According to the United States Census Bureau, the town has a total area of 35.9 square miles (93.0 km^{2}), of which 34.6 square miles (89.6 km^{2}) is land and 1.3 square miles (3.4 km^{2}) (3.65%) is water. The Town of Roxbury occupies Township 9 North, Range 7 East of the fourth principal meridian. The land in the Town of Roxbury is hilly, with high limestone bluffs in the west adjoining the Wisconsin River. Throughout the town, small areas of prairie are interspersed with oak groves. In the north lie several small lakes, including Crystal Lake and Fish Lake. Springs, ponds, and creeks also dot the area. Aside from the small hamlet of Roxbury, the town is agricultural. A vineyard, the successor to one founded by Agoston Haraszthy, lies in the northwest, overlooking the Wisconsin River.

==Demographics==
As of the census of 2000, there were 1,700 people, 603 households, and 499 families residing in the town. The population density was 49.1 people per square mile (19.0/km^{2}). There were 640 housing units at an average density of 18.5 per square mile (7.1/km^{2}). The racial makeup of the town was 99.65% White, 0.12% Native American, 0.12% from other races, and 0.12% from two or more races. Hispanic or Latino of any race were 0.35% of the population.

There were 603 households, out of which 39.6% had children under the age of 18 living with them, 76.1% were married couples living together, 4.3% had a female householder with no husband present, and 17.2% were non-families. 14.9% of all households were made up of individuals, and 4.8% had someone living alone who was 65 years of age or older. The average household size was 2.80 and the average family size was 3.10.
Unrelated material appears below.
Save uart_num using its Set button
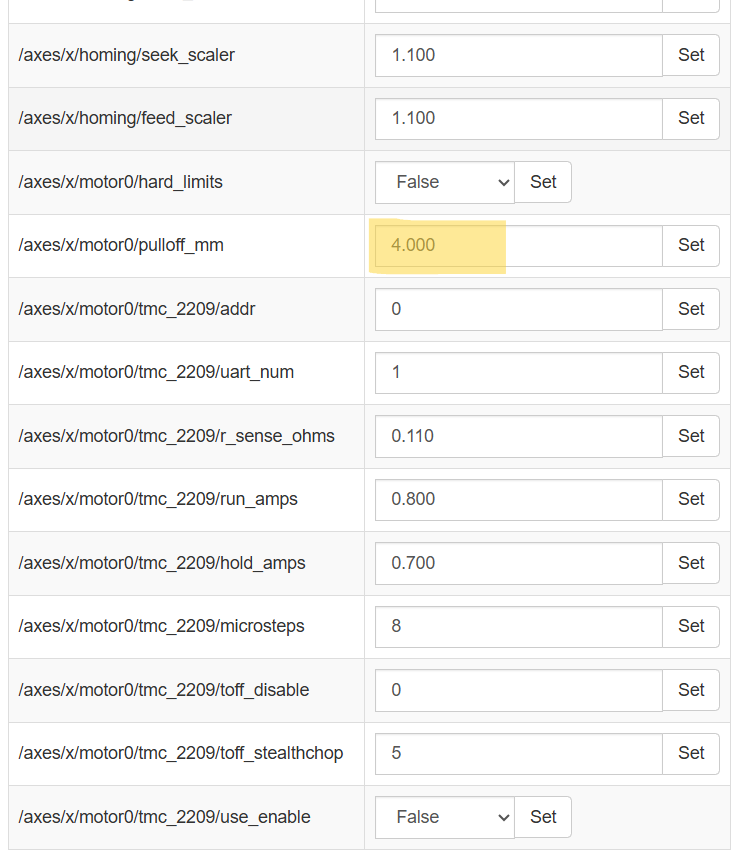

The population was 28.4% under the age of 18, 4.9% from 18 to 24, 31.5% from 25 to 44, 25.4% from 45 to 64, and 9.9% who were 65 years of age or older. The median age was 38 years. For every 100 females, there were 111.2 males. For every 100 females age 18 and over, there were 108.6 males.
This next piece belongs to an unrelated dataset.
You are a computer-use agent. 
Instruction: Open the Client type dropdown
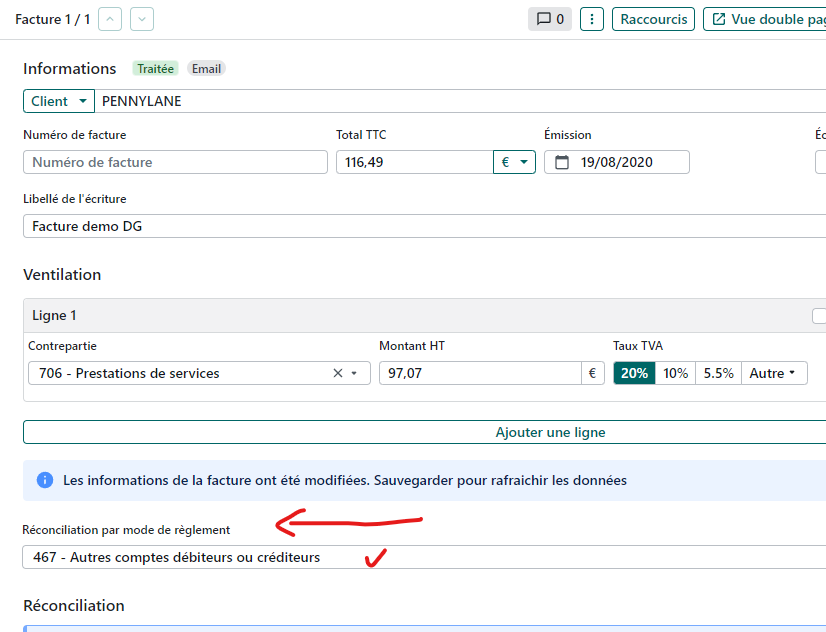[58, 101]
The median income for a household in the town was $60,463, and the median income for a family was $63,542. Males had a median income of $38,750 versus $29,118 for females. The per capita income for the town was $24,708. About 3.9% of families and 5.4% of the population were below the poverty line, including 8.3% of those under age 18 and 4.9% of those age 65 or over.

==Transportation==
U.S. Highway 12 traverses the town, running northwest–southeast. Wisconsin Highways 78 and 188 parallel the Wisconsin River along the western edge of the town.

==Education==
Most of the Town of Roxbury is served by the Sauk Prairie School District. A small southwestern portion of the town is in the Wisconsin Heights School District, while the northeast corner is in the Lodi School District.